Harry Potter and the Chamber of Secrets (2002)

D: Chris Columbus
S: Daniel Radcliffe, Rupert Grint

The second of J.K. Rowling's novels to be filmed arrives with in some ways less and in some ways more baggage than its predecessor. After the mixed reception of Harry Potter and the Philosopher's Stone, the makers have attempted to address some of the key concerns of the disenchanted without losing touch with the faithful. The story takes place during Harry's second year at Hogwarts School of Witchcraft and Wizardry, where a series of petrifications is traced to an ancient curse which may or may not have links to Harry himself (again portrayed by Daniel Radcliffe). Meanwhile sectarian tensions are on the rise, with the 'pureblood' Malfoy family declaring racial war on the 'mudbloods' of half or fully human families, the fate of whom is linked to the mythical monster said to be kept in the eponymous Chamber of Secrets.

With the necessary introductions to the world and the characters of the first film now dispensed with, director Columbus and his team were faced with the terrible burden of greater freedom. First and foremost, Harry Potter and the Chamber of Secrets is a darker film than its predecessor. The characters are a little older (as are the actors who play them), the stakes are a little higher (messages written in blood do not portend well for the fate of all of our heroes), and the film delves even more deeply into the dark side of the world of wizardry and into the murky past of Hogwarts itself. The film therefore makes greater demands upon a youthful audience, who must also engage with a more coherent story which takes less time setting things up and more time sorting things out in the manner of a traditional mystery film. Paradoxically, this makes the film even more difficult to concentrate on for young minds, and the restlessness of the small fry was evident during the screening attended by this reviewer. By contrast, the episodic structure of Harry Potter and the Philosopher's Stone made it more like watching a couple of episodes of a TV show strung together, not much different from spending Saturday morning in front of the box.

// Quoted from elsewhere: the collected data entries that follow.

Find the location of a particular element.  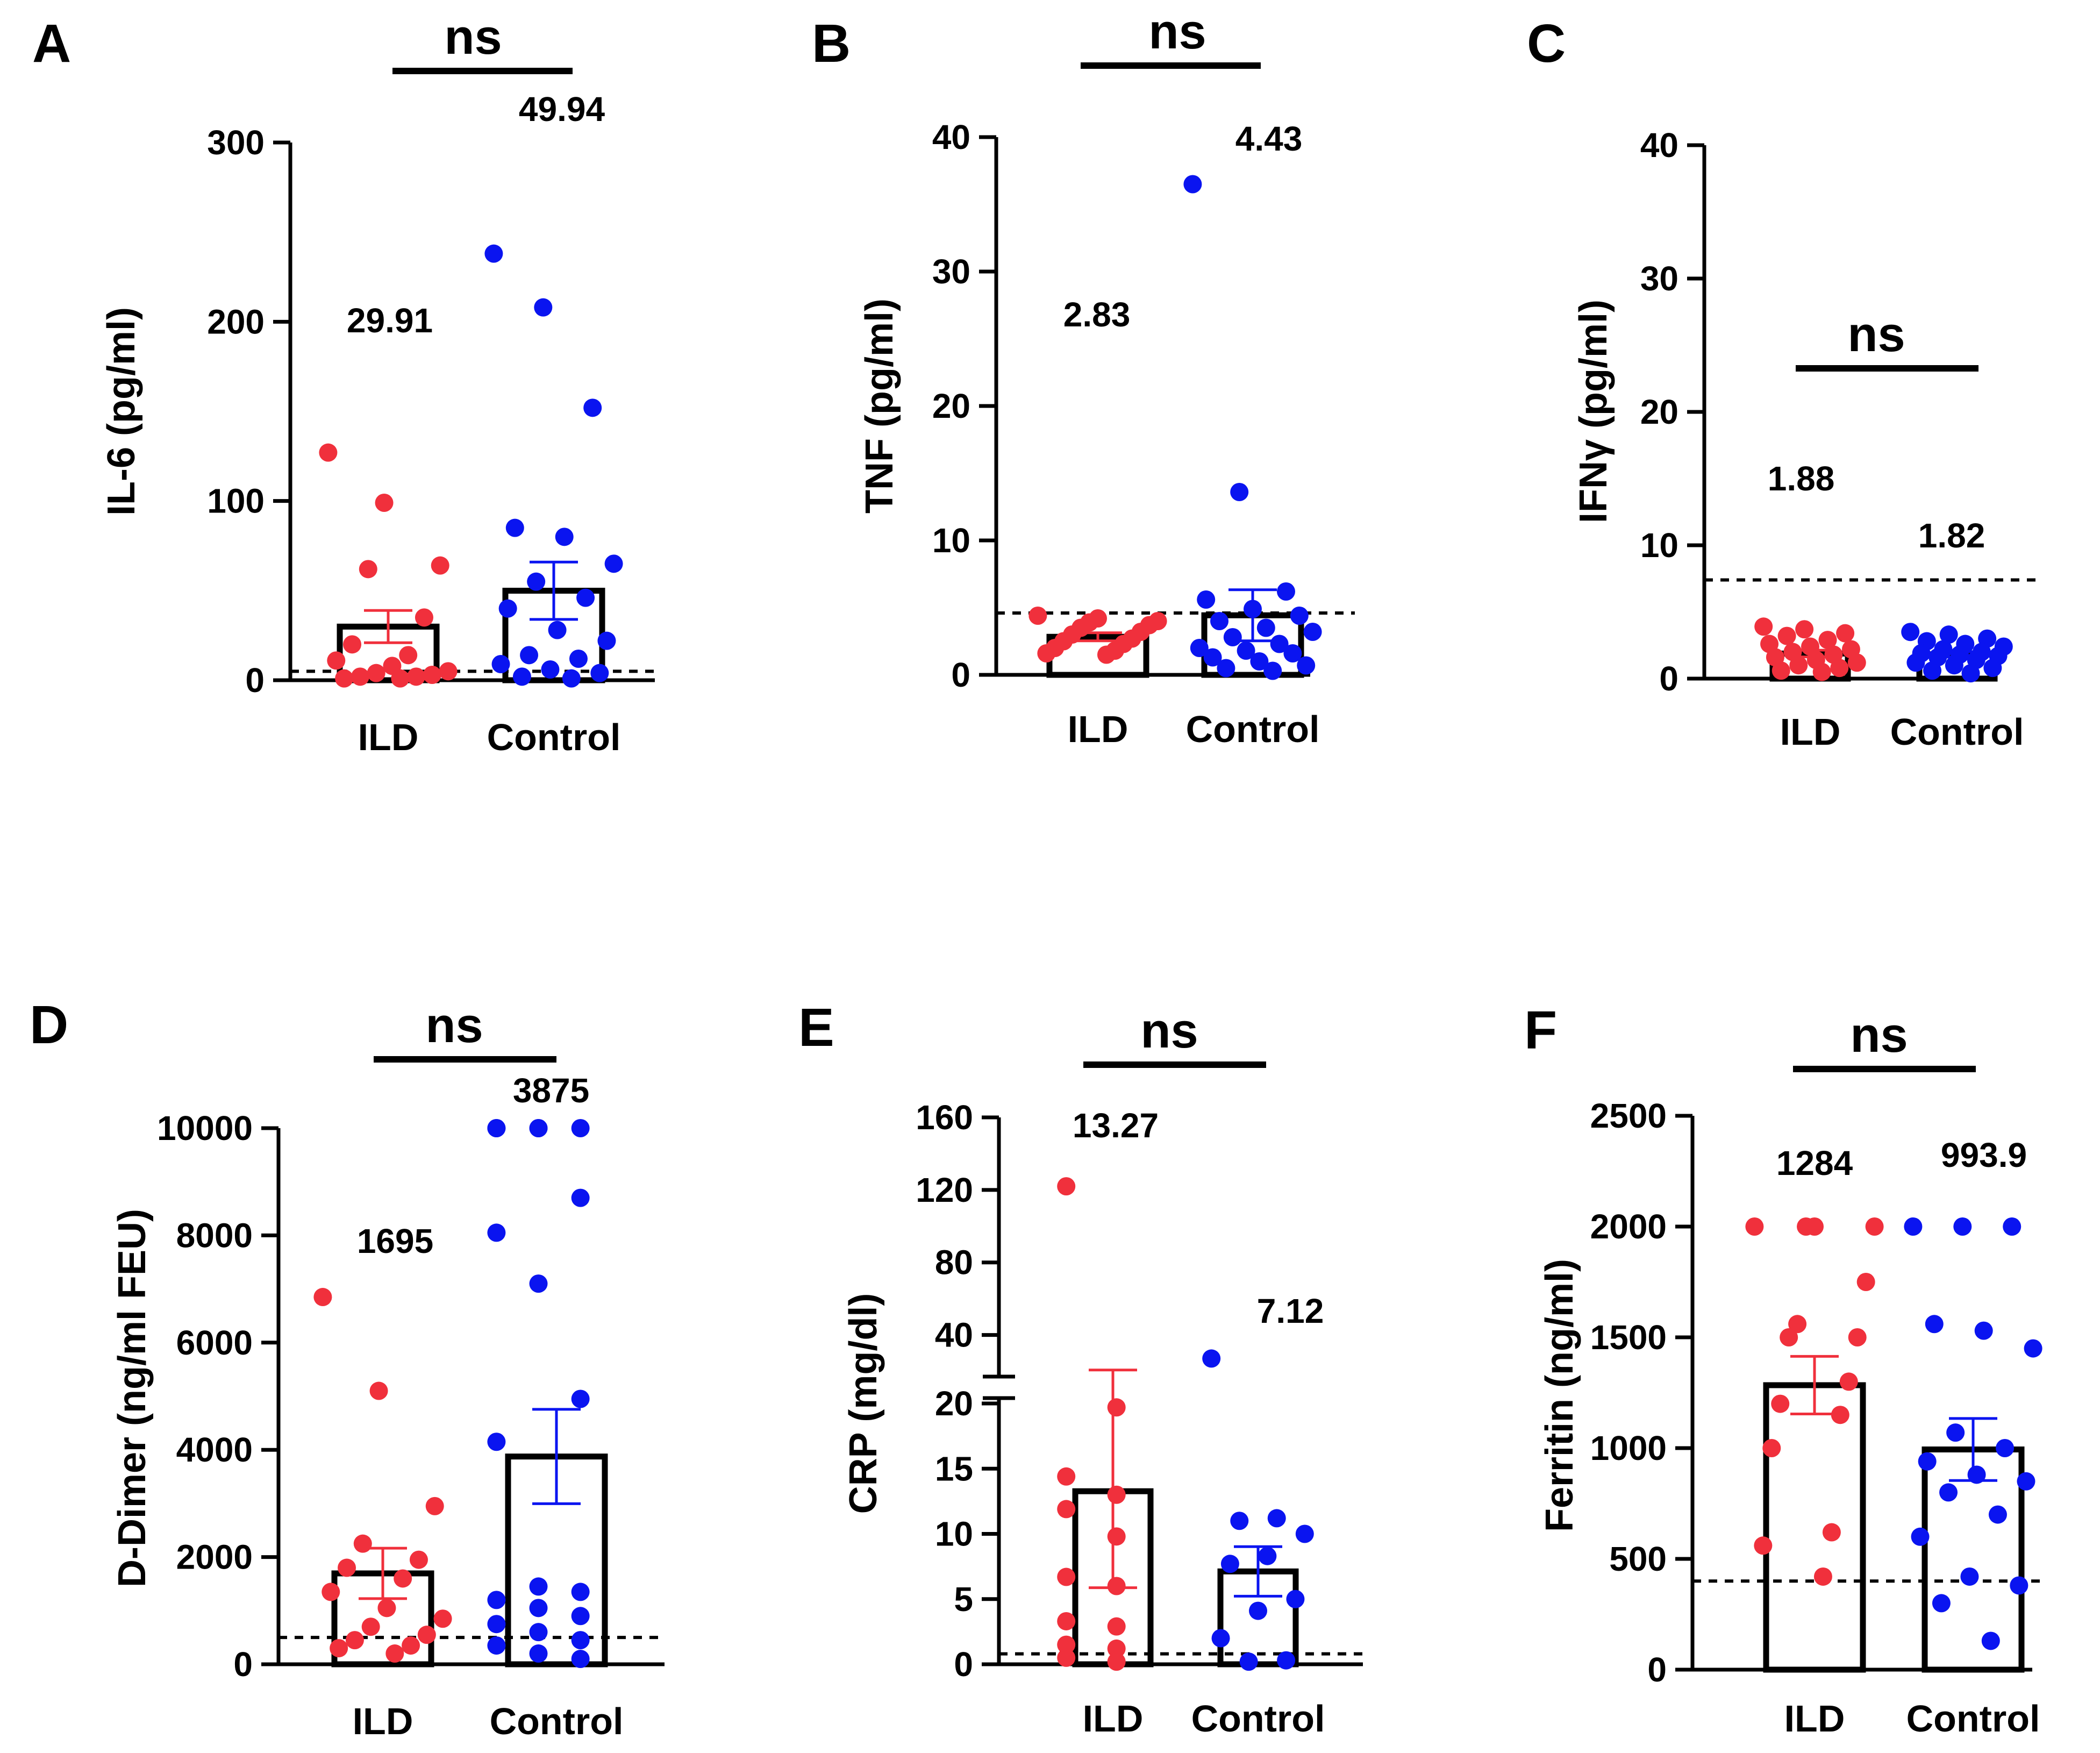

y-tick-label: 100 is located at coordinates (236, 502).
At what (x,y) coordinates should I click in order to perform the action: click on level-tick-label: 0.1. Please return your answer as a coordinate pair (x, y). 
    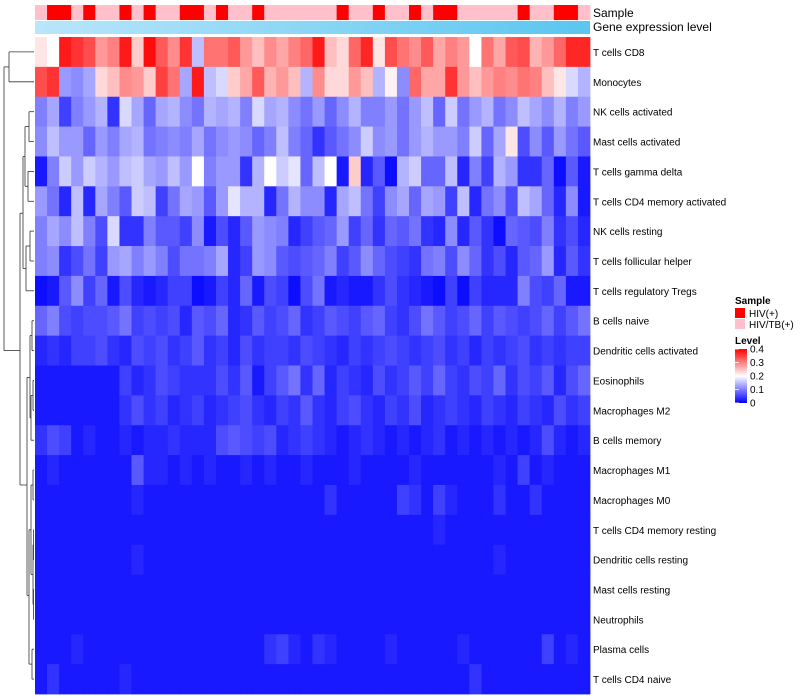
    Looking at the image, I should click on (757, 390).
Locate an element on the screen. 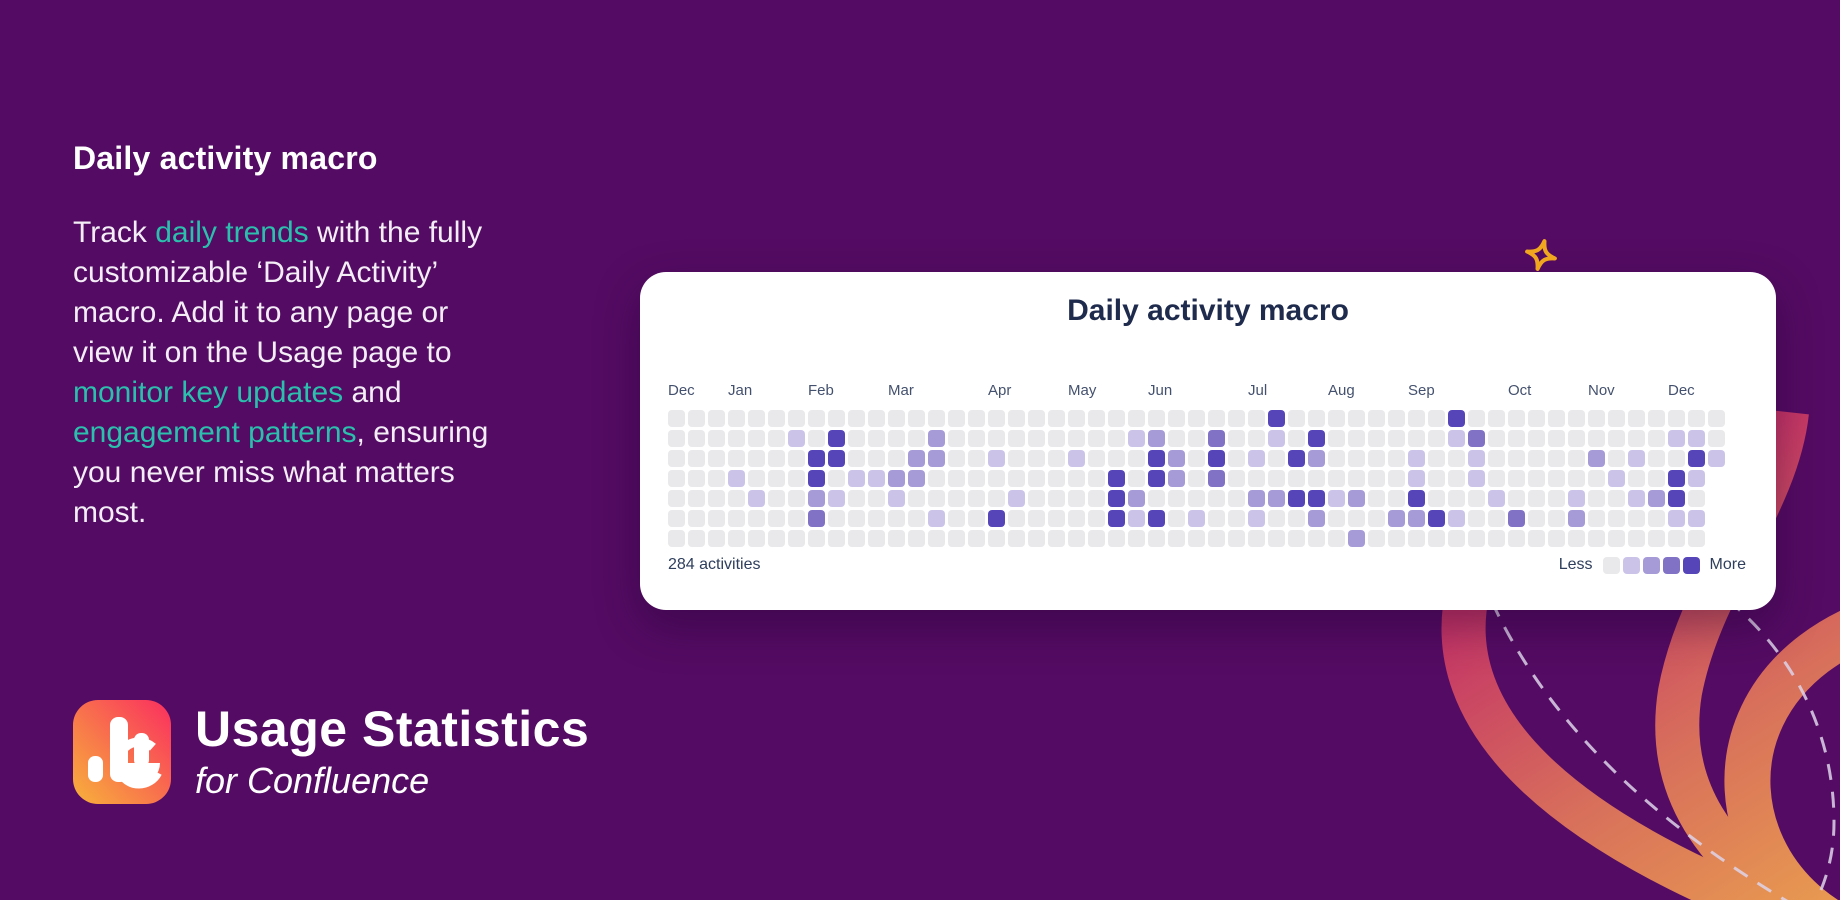 The image size is (1840, 900). donut-chart-icon is located at coordinates (139, 763).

Harry Potter and the Chamber of Secrets is still not an adult film though. It is trying hard to win the favours of a slightly older demographic (many preteens and young teenagers were disgusted with the first film's tone, leading to a small-scale backlash against the franchise), but it is still doggedly unimaginative as far as cinematic technique goes. It still relies heavily on dialogue and leaves little enough to the visual imagination, making it long and plodding viewing like the first. Columbus does inject some pace with a number of big action and chase scenes, but unlike comparable moments in The Lord of the Rings: The Fellowship of the Ring such set pieces do not advance the plot, they merely punctuate the exposition.

The film also must contend with the lack of surprise. The thrill of discovery is now gone, leaving an expectation of evolution which doesn't quite come. Though the characters are older, there is no great sense of character development as of yet. The belated suggestion of burgeoning romantic awareness between Ron (Rupert Grint) and Hermonie (Emma Watson) does not significantly advance the characterisation, especially because it happens in the last minutes of the film. The muddying of the waters of Hagrid's (Robbie Coltrane) past which forms part of the plot actually doesn't work terribly well due to awkward structuring, and the ending in which he is welcomed back to the fold with enthusiasm by the students seems not so much a development as to come completely out of nowhere. The only element of change which does work is the introduction of Malfoy senior (played with sneering glee by Jason Isaacs), suggesting the true dangers of the adult world from which Harry remains insulated, if only just. Kenneth Branagh is a lot of fun as the foppish Gilderoy Lockhart, but his character unfortunately turns out to be nothing more than faint comic relief. The rest of it offers mostly continuity, including repeat performances from the late Richard Harris, Maggie Smith, and Alan Rickman as the senior staff, Julie Walters as Mrs. Weasley, and various other returns in the student roles. Radcliffe, Grint, and Watson are as good as they were last time, and in spite of the bizarre press their aging has been receiving, it is entirely appropriate that voices are breaking, complexions are deepening, and the signs of maturation are at least present on the outside.

As should be obvious from what has been said, it is difficult to judge Harry Potter and the Chamber of Secrets as anything other than part two of an ongoing franchise. As such it is not bad, demonstrating a professional craftsmanship comparable with the first, a tighter plot, and a greater amount of action. Yet it is a film which definitely struggles with a sense of identity, and, like its predecessor, does not quite win out. It remains tied to the books in a way which Columbus has been unable to circumvent, or even satisfactorily address. That said it is certainly watchable, and should fill Christmas cinema seats and Spring DVD shelves comfortably enough to ensure the continuation of the series at least to the next episode. The long-term success of the franchise will depend upon external factors though, not least of which is the popularity of the novels. This in itself says something about the value of the films, which, for now, still have yet to prove themselves cinematically resonant or self-consistent in a way which will endure without the books, the merchandising, and the hype, watchable or no.